Literary Zone

Ethiopian writer Dinaw Mengistu

12 February 2024 at 04:06 | 2406 views

Dinaw Mengestu (ዲናው መንግስቱ) (born 30 June 1978) is an Ethiopian-American novelist and writer. In addition to three novels, he has written for Rolling Stone on the war in Darfur, and for Jane Magazine on the conflict in northern Uganda.His writing has also appeared in Harper’s, The Wall Street Journal, and numerous other publications. He is the Program Director of Written Arts at Bard College. In 2007 the National Book Foundation named him a "5 under 35" honoree. Since his first book was published in 2007, he has received numerous literary awards, and was selected as a MacArthur Fellow in 2012.

Early life
Dinaw Mengestu was born in Addis Ababa, Ethiopia in 1978, during a period of political repression that became known as the Red Terror. His father, who was an executive with Ethiopian Airlines, applied for political asylum while on a business trip in Italy; Mengestu’s mother was pregnant with him at the time. Two years later, when Mengestu was a toddler, he, his mother and his sister were reunited with his father in the United States.The family settled in Peoria, Illinois, where Mengestu’s father at first worked as a factory laborer, before rising to a management position.[4] Later the family moved to the Chicago area, where Mengestu graduated from Fenwick High School in Oak Park, Illinois.

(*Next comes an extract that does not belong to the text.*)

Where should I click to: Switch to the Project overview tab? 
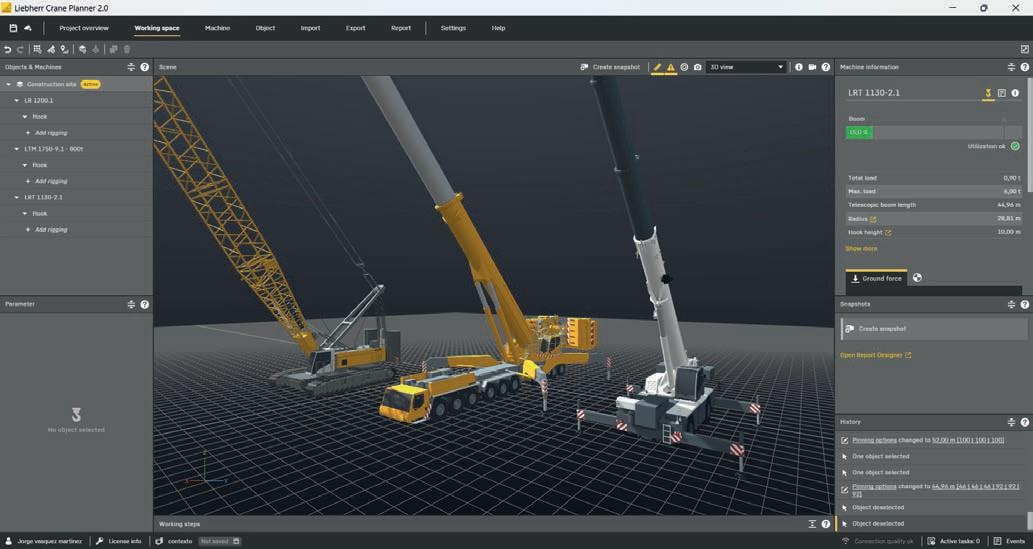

Mengestu received his B.A. in English from Georgetown University, and his MFA in writing from Columbia University in 2005.[6]

Career
Mengestu’s début novel, The Beautiful Things That Heaven Bears, was published in the United States in March 2007 by Penguin Riverhead. It was published in the United Kingdom as Children of the Revolution,[7] issued in May 2007 by Jonathan Cape. It tells the story of Sepha Stephanos, who fled the warfare of the Ethiopian Revolution 17 years before and immigrated to the United States. He owns and runs a failing grocery store in Logan Circle, then a poor African-American section of Washington, D.C. that is becoming gentrified. He and two fellow African immigrants, all of them single, deal with feelings of isolation and nostalgia for home. Stephanos becomes involved with a white woman and her daughter, who move into a renovated house in the neighborhood.

Mengestu’s second novel, How to Read the Air, was published in October 2010.[8] Part of the novel was excerpted in the July 12, 2010, issue of The New Yorker, after Mengestu was selected as one of their "20 under 40" writers of 2010.[9] This novel was also the winner of the 2011 Ernest J. Gaines Award for Literary Excellence, a literary award established by the Baton Rouge Area Foundation in 2007.

Mengestu’s first two novels have been translated into more than a dozen languages.

In 2014, he was selected for the Hay Festival’s Africa3 project as one of 39 Sub-Saharan African writers aged under 40 with the potential and the talent to define the trends of the region.